Há casos de famílias que fizeram a pré-matrícula na internet no período correto e o sistema retornou que elas não haviam sido contempladas. Entre os motivos para as crianças e adolescentes ainda não terem se matriculado ou estarem buscando transferência estão: não se inscrever no período correto, ser colocado em escola de Ensino Fundamental a mais de três quilômetros de distância de casa, estar em risco na região do colégio em que foi contemplado (por brigas territoriais de facções criminosas, por exemplo) e mudança de território.
Na segunda-feira (19), dia de volta às aulas e também quando o Conselho Tutelar da Restinga e Extremo Sul recebeu a maior demanda até agora, foram 80 atendimentos do tipo. Alice diz que as classes com mais solicitações são o 1º ano do Ensino Fundamental e o 1º ano do Ensino Médio.
— As pessoas ficam desesperadas. (Dizem) "Olha, começaram as aulas, meu filho está fora, o que eu faço?" — comenta Alice.
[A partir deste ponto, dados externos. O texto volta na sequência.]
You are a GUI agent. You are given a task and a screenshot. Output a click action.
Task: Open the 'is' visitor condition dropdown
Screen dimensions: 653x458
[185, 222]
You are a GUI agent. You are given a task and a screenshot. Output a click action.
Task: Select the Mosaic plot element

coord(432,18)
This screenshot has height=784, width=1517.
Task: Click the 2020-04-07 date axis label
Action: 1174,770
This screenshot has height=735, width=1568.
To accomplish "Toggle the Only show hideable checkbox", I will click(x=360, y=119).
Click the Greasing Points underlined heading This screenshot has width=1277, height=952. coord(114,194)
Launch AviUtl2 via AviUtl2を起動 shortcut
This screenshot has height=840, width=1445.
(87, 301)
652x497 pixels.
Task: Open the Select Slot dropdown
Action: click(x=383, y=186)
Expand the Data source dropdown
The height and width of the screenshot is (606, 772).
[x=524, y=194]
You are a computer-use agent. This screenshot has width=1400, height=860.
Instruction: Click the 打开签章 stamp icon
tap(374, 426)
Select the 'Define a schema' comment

Com tanta demanda, os funcionários do órgão estão preocupados com as solicitações que devem receber no próximo mês, quando o prazo de transferências, cortes e ajustes nas escolas termina. É quando o Conselho Tutelar pode começar a fazer requisições junto à Secretaria da Educação do RS (Seduc), responsável pela gerência das vagas nos ensinos Médio e Fundamental.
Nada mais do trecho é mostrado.